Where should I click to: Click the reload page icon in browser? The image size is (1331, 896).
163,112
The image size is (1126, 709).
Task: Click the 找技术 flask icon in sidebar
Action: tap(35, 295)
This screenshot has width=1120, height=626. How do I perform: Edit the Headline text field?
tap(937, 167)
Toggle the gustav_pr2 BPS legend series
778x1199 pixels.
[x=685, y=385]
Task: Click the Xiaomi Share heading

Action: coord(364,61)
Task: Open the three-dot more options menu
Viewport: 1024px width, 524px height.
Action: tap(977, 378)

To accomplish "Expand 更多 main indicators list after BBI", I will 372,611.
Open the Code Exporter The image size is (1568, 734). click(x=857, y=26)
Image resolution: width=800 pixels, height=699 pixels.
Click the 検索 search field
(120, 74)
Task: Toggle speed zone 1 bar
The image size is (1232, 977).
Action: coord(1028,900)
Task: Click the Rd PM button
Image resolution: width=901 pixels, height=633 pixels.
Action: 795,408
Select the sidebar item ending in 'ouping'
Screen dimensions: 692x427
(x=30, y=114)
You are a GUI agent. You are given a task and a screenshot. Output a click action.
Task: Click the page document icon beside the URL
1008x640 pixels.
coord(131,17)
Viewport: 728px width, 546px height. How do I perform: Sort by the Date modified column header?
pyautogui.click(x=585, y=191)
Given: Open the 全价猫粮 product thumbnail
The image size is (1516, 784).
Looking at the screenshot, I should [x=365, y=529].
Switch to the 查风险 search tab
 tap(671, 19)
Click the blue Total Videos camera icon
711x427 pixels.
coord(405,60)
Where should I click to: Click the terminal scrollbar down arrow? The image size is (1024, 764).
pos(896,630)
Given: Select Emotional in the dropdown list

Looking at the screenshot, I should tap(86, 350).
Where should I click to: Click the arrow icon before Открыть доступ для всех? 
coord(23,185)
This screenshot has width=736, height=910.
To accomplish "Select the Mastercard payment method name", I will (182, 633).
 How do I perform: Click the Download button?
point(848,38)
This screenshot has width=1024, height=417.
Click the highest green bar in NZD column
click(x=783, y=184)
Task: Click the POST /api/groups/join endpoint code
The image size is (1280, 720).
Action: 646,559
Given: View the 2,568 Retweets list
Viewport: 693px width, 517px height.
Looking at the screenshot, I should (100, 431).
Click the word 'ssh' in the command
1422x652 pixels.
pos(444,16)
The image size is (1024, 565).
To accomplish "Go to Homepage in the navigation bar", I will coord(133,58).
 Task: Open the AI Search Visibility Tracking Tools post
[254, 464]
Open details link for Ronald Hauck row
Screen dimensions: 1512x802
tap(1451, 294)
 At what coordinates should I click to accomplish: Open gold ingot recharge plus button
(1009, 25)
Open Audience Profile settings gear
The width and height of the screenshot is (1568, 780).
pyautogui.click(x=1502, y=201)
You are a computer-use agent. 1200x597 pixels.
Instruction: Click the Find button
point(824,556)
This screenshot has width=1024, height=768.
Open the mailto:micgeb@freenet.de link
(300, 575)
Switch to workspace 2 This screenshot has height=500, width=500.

--------

WHAT IS REQUIRED - Each line of the material with the word "will" in it should be listed.

OUTPUT -
To accomplish "Expand 更多 main indicators list after BBI", I will 372,611.
To accomplish "Select the Mastercard payment method name", I will (182, 633).
To accomplish "Go to Homepage in the navigation bar", I will coord(133,58).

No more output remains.